This report into the management of heart attack is based on data from the Myocardial Ischaemia National Audit Project (MINAP) and the National Audit of Percutaneous Coronary Intervention (NAPCI), both of which are part of the National Cardiac Audit Programme (NCAP). It summarises the care given in over 80,000 cases of heart attack patients admitted to hospitals in England, Wales and Northern Ireland from April 2020 to March 2021. Key findings include:
There was a continued increase in pre-discharge echocardiography, with 77% of patients undergoing echocardiography prior to discharge
There was a substantial increase in timely angiography for lower risk NSTEMI cases, with 66% of patients receiving an angiogram within the 72-hour quality standard. Though there was large monthly variation associated with pandemic waves and associated ‘lockdowns’, and performance deteriorated with re-start of elective PCI
The highest recorded levels of reperfusion were sustained for higher risk STEMI patients, with 83% of patients receiving reperfusion treatment (maintained from the previous year).
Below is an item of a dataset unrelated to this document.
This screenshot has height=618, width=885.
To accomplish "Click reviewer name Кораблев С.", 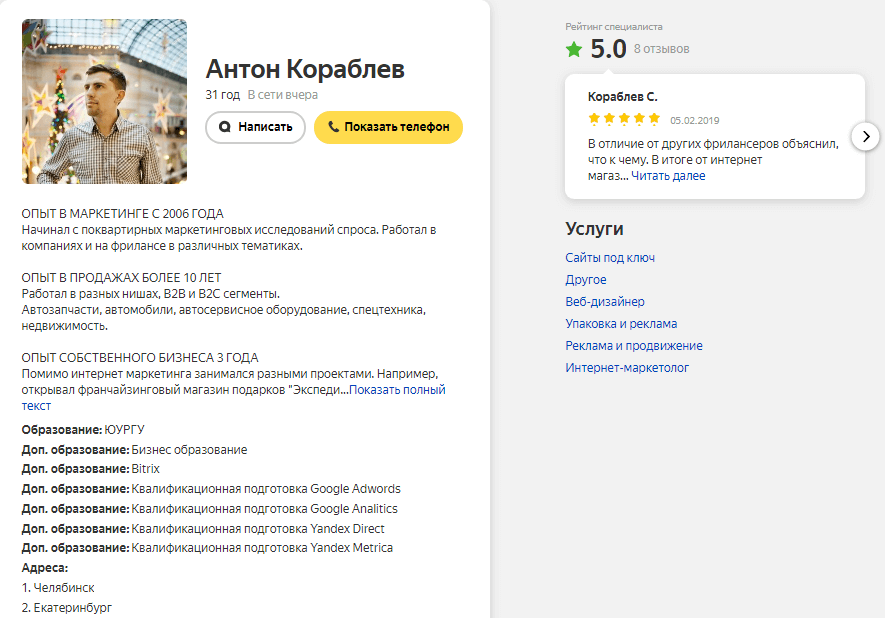I will (x=623, y=97).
The report also found that delays to PPCI in STEMI are still increasing, with only 37% of patients now receiving primary PCI within two hours of calling for help and the median ‘Call-To-Balloon’ time increased. As such, it recommends that staff in hospitals where Call-To-Balloon time standards are not being met should work with partner Ambulance Trusts, emergency departments, neighbouring non-interventional hospitals and cardiologists to better understand delays in the provision of primary PCI. This may include making improvements to hospital response to the arrival of a patient but may also focus on ways to improve pre-hospital Call-To-Door times.